**YOUR OBJECTIVE**. Since the pictures are not wanted, reproduce only the rest of the records, exactly as given.

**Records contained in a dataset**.
= = =
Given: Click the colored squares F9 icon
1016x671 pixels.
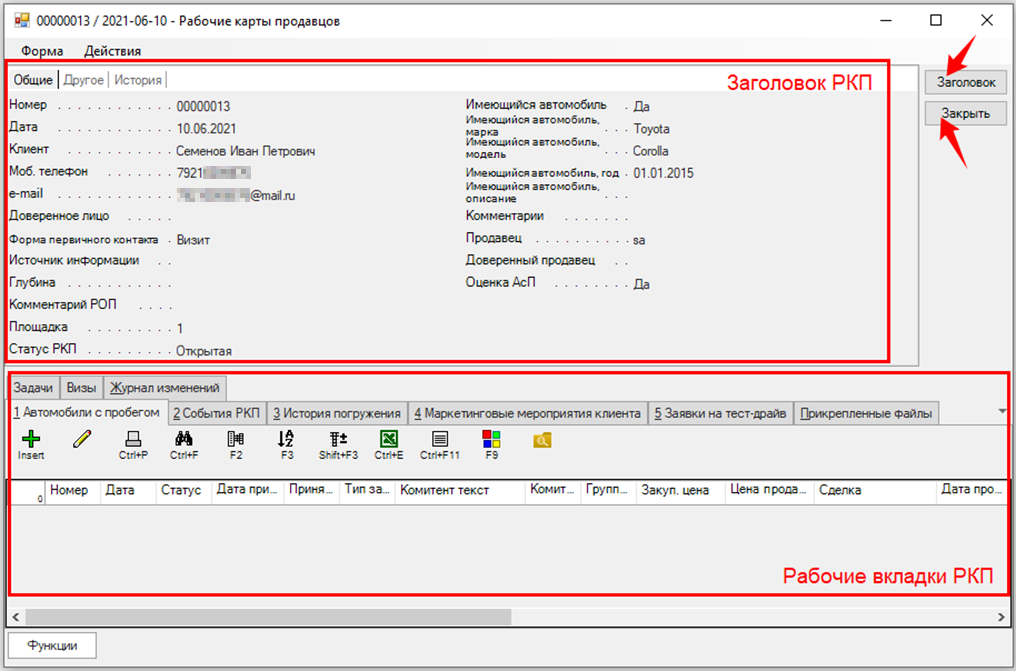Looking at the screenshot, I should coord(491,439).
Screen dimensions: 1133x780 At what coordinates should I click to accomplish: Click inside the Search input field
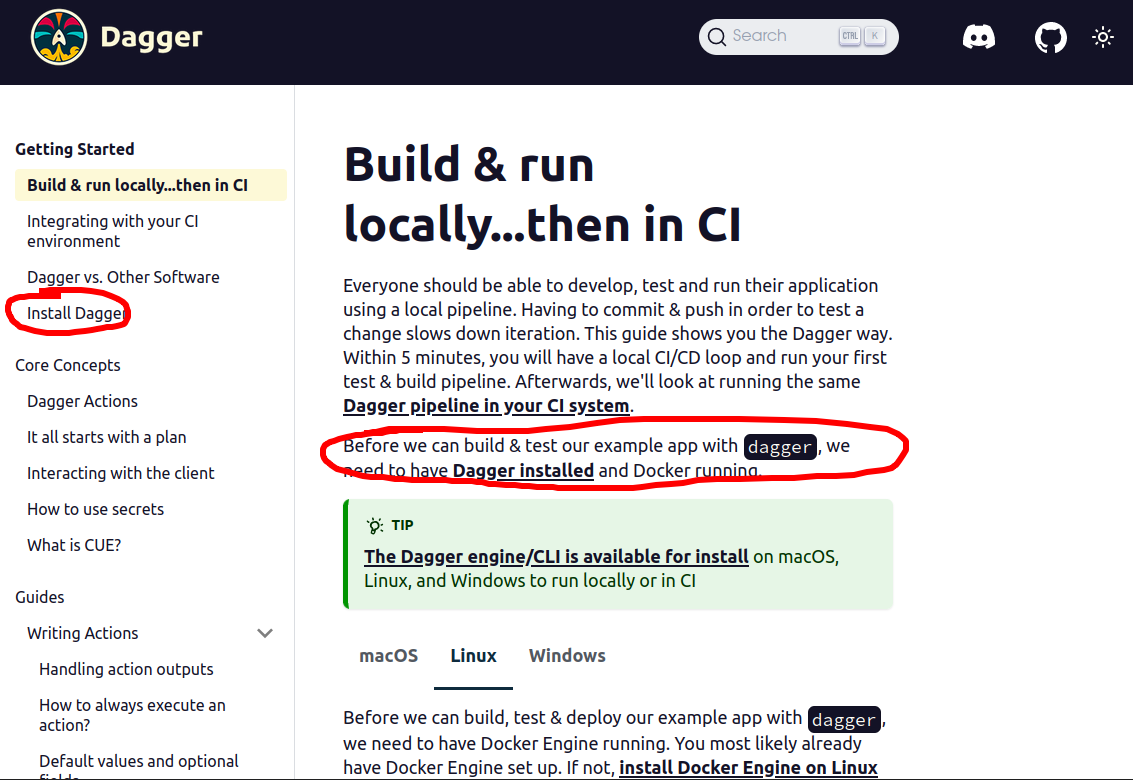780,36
= = =
**RESULT FOR THIS TASK**.
Given: Click the colored squares F9 icon
1016x671 pixels.
Looking at the screenshot, I should coord(491,439).
Screen dimensions: 1133x780 At what coordinates should I click to accomplish: Click inside the Search input field
780,36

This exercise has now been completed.